WHAT IS BEING ASKED :: When you reach the entries, transcribe each one exactly.

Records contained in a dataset
──────
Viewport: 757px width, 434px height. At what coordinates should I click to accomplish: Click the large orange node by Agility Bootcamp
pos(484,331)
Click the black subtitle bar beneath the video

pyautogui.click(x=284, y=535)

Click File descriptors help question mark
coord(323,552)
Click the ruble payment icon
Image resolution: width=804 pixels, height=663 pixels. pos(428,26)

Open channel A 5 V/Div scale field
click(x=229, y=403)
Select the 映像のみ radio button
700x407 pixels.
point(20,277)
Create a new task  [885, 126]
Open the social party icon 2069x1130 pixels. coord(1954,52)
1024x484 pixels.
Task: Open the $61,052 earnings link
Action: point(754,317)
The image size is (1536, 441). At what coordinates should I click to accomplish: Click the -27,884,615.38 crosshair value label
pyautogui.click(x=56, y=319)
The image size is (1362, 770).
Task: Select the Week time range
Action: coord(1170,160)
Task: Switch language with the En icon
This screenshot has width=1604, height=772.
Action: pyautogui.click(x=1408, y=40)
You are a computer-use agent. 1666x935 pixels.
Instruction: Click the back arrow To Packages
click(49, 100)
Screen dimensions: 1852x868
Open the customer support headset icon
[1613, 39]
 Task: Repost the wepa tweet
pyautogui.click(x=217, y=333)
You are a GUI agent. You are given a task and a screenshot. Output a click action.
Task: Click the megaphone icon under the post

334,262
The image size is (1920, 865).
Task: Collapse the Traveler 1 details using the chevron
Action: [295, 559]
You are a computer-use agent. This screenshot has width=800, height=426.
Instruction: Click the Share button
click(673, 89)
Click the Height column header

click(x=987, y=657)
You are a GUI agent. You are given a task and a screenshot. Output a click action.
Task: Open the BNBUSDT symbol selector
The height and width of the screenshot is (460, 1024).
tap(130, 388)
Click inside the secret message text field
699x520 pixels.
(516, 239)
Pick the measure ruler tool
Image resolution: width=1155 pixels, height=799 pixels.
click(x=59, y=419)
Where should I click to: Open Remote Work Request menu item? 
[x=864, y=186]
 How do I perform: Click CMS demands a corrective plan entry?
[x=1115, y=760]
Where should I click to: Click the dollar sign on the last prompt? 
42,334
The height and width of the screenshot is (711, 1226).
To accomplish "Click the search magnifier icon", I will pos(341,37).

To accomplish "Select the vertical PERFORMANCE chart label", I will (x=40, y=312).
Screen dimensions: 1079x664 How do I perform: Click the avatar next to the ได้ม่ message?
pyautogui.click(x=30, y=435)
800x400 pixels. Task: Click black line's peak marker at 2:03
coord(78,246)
──────
SOLUTION ::
Viewport: 757px width, 434px height. At what coordinates should I click to accomplish: Click the large orange node by Agility Bootcamp
pos(484,331)
Click the black subtitle bar beneath the video

pyautogui.click(x=284, y=535)

Click File descriptors help question mark
coord(323,552)
Click the ruble payment icon
Image resolution: width=804 pixels, height=663 pixels. pos(428,26)

Open channel A 5 V/Div scale field
click(x=229, y=403)
Select the 映像のみ radio button
700x407 pixels.
point(20,277)
Create a new task  [885, 126]
Open the social party icon 2069x1130 pixels. coord(1954,52)
1024x484 pixels.
Task: Open the $61,052 earnings link
Action: point(754,317)
The image size is (1536, 441). At what coordinates should I click to accomplish: Click the -27,884,615.38 crosshair value label
pyautogui.click(x=56, y=319)
The image size is (1362, 770).
Task: Select the Week time range
Action: coord(1170,160)
Task: Switch language with the En icon
This screenshot has width=1604, height=772.
Action: pyautogui.click(x=1408, y=40)
You are a computer-use agent. 1666x935 pixels.
Instruction: Click the back arrow To Packages
click(49, 100)
Screen dimensions: 1852x868
Open the customer support headset icon
[1613, 39]
 Task: Repost the wepa tweet
pyautogui.click(x=217, y=333)
You are a GUI agent. You are given a task and a screenshot. Output a click action.
Task: Click the megaphone icon under the post

334,262
The image size is (1920, 865).
Task: Collapse the Traveler 1 details using the chevron
Action: [295, 559]
You are a computer-use agent. This screenshot has width=800, height=426.
Instruction: Click the Share button
click(673, 89)
Click the Height column header

click(x=987, y=657)
You are a GUI agent. You are given a task and a screenshot. Output a click action.
Task: Open the BNBUSDT symbol selector
The height and width of the screenshot is (460, 1024).
tap(130, 388)
Click inside the secret message text field
699x520 pixels.
(516, 239)
Pick the measure ruler tool
Image resolution: width=1155 pixels, height=799 pixels.
click(x=59, y=419)
Where should I click to: Open Remote Work Request menu item? 
[x=864, y=186]
 How do I perform: Click CMS demands a corrective plan entry?
[x=1115, y=760]
Where should I click to: Click the dollar sign on the last prompt? 
42,334
The height and width of the screenshot is (711, 1226).
To accomplish "Click the search magnifier icon", I will pos(341,37).

To accomplish "Select the vertical PERFORMANCE chart label", I will (x=40, y=312).
Screen dimensions: 1079x664 How do I perform: Click the avatar next to the ได้ม่ message?
pyautogui.click(x=30, y=435)
800x400 pixels. Task: Click black line's peak marker at 2:03
coord(78,246)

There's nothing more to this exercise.